Codestin Search App

Diffusion Transformers with Representation Autoencoders (RAE)
_{Official PyTorch Implementation}

Paper | Project Page

This repository contains PyTorch/GPU and TorchXLA/TPU implementations of our paper: Diffusion Transformers with Representation Autoencoders. For JAX/TPU implementation, please refer to diffuse_nnx

Diffusion Transformers with Representation Autoencoders
Boyang Zheng, Nanye Ma, Shengbang Tong, Saining Xie
New York University

We present Representation Autoencoders (RAE), a class of autoencoders that utilize pretrained, frozen representation encoders such as DINOv2 and SigLIP2 as encoders with trained ViT decoders. RAE can be used in a two-stage training pipeline for high-fidelity image synthesis, where a Stage 2 diffusion model is trained on the latent space of a pretrained RAE to generate images.

This repository contains:

PyTorch/GPU:

A PyTorch implementation of RAE and pretrained weights.
A PyTorch implementation of LightningDiT, DiT^DH and pretrained weights.
Training and sampling scripts for the two-stage RAE+DiT pipeline.

TorchXLA/TPU:

A TPU implementation of RAE and pretrained weights.
Sampling of RAE and DiT^DH on TPU.

Update (Dec. 2025)

We refactored the codebase and added support for statistic calculation, training resumption, Weights & Biases logging, online evaluation, and sanity checks (see the end of the page). This is a major update over the Oct. 2025 release, and some APIs have changed. Please refer to the deprecated branch for the old codebase.

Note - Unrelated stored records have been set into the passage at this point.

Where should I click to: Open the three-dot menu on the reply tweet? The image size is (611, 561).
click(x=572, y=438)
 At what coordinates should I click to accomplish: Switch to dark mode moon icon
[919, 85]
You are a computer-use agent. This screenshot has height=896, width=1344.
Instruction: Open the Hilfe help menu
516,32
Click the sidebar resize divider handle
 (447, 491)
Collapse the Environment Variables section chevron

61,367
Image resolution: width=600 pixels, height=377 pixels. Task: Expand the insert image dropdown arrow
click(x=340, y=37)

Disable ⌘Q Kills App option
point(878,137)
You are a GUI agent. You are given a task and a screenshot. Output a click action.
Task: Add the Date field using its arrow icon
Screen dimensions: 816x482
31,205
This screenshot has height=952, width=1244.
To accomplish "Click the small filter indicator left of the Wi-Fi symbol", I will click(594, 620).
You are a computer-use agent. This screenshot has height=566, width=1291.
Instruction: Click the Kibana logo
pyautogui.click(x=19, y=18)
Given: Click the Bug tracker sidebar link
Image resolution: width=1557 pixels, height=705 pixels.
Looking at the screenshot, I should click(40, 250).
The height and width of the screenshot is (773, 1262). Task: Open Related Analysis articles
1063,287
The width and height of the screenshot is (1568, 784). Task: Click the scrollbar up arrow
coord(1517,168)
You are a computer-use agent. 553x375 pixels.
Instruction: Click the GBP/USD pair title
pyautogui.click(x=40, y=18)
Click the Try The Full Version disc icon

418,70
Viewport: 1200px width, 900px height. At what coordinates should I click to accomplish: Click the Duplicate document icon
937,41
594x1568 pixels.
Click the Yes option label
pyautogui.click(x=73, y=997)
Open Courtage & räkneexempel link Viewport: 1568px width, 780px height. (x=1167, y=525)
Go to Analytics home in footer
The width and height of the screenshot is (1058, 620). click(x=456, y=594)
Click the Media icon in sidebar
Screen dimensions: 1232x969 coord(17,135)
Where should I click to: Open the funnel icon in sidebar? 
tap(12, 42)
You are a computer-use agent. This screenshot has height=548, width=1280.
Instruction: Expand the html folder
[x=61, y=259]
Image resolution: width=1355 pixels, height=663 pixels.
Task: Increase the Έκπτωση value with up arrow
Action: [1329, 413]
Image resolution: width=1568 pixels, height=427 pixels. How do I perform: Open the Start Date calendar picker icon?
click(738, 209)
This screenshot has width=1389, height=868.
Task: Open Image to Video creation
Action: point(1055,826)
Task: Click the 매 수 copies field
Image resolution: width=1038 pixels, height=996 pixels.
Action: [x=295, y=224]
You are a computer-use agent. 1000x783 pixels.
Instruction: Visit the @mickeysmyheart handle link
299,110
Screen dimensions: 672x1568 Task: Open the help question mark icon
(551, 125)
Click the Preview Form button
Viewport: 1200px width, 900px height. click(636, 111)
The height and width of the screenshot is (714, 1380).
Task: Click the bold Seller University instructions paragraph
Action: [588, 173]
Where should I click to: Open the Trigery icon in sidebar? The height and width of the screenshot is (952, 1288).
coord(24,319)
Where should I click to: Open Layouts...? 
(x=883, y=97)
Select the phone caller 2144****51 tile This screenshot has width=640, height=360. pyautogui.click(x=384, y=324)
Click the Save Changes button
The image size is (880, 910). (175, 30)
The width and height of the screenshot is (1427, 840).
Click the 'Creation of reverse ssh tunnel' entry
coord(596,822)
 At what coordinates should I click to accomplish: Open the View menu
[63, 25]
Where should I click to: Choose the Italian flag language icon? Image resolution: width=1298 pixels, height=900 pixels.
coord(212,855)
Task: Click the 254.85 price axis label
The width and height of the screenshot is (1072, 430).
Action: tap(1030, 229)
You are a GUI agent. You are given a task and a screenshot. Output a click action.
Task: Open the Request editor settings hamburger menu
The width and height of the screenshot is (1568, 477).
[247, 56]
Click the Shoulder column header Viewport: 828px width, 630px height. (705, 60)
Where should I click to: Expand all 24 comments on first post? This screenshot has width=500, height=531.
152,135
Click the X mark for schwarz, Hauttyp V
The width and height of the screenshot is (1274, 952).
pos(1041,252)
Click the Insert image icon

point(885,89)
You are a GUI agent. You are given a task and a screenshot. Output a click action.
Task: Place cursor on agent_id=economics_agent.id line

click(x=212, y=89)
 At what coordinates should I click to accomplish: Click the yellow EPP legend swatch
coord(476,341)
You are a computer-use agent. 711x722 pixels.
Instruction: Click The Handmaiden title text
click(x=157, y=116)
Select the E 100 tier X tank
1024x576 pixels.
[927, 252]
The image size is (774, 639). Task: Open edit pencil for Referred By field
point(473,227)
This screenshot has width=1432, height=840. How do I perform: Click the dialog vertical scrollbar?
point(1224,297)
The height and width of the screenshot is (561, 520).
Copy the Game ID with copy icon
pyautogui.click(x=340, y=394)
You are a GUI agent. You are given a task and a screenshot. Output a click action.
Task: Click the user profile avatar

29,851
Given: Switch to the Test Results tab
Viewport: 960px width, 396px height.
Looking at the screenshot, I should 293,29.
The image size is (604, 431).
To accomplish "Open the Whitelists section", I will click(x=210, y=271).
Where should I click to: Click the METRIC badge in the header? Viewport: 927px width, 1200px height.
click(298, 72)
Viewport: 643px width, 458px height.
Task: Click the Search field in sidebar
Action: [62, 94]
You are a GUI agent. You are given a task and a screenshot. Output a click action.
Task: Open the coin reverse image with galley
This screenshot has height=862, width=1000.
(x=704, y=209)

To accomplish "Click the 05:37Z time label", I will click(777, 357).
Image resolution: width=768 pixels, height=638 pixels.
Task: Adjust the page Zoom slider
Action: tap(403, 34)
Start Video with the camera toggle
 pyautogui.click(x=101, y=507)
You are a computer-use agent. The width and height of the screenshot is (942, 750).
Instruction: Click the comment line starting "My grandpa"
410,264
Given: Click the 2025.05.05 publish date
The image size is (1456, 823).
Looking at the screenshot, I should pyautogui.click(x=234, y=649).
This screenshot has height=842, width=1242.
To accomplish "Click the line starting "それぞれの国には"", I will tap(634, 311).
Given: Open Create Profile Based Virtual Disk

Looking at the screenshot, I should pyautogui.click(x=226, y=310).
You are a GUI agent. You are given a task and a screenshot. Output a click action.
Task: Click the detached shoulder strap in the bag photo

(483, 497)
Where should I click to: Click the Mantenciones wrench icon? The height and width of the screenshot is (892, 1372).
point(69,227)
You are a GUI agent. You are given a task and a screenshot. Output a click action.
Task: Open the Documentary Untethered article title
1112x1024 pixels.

Note: You might need to update environment and script accordingly.

Environment

Dependency Setup

Create environment and install via uv:

conda create -n rae python=3.10 -y
conda activate rae
pip install uv

# Install PyTorch 2.8.0 with CUDA 12.9 # or your own cuda version
uv pip install torch==2.8.0 torchvision torchaudio --index-url https://download.pytorch.org/whl/cu129 

# Install other dependencies
uv pip install -r requirements.txt

Data & Model Preparation

Download Pre-trained Models

We release three kind of models: RAE decoders, DiT^DH diffusion transformers and stats for latent normalization. To download all models at once:

cd RAE
pip install huggingface_hub
hf download nyu-visionx/RAE-collections \
  --local-dir models

To download specific models, run:

hf download nyu-visionx/RAE-collections \
  <remote_model_path> \
  --local-dir models

Prepare Dataset

Download ImageNet-1k.
Point Stage 1 and Stage 2 scripts to the training split via --data-path.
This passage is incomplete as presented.